● Your goal: Copy each line of the data below with the word "icon".

● Supplied material:
[Start of section]

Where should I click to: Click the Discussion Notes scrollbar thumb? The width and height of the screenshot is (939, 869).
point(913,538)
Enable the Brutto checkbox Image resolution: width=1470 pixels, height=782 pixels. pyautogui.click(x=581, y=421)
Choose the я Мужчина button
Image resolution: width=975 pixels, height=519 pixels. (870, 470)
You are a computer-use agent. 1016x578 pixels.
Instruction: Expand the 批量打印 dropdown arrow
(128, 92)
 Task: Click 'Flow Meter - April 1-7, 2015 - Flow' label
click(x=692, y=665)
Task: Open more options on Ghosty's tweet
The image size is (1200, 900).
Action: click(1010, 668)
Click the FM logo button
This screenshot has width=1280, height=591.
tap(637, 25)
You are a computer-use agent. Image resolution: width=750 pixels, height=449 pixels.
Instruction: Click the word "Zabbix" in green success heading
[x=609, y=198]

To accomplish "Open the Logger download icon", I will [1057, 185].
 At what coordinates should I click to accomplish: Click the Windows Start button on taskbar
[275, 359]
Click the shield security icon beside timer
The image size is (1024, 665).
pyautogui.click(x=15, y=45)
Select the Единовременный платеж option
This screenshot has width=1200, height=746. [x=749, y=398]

[End of section]

● Task answer:
To accomplish "Open the Logger download icon", I will [1057, 185].
Click the shield security icon beside timer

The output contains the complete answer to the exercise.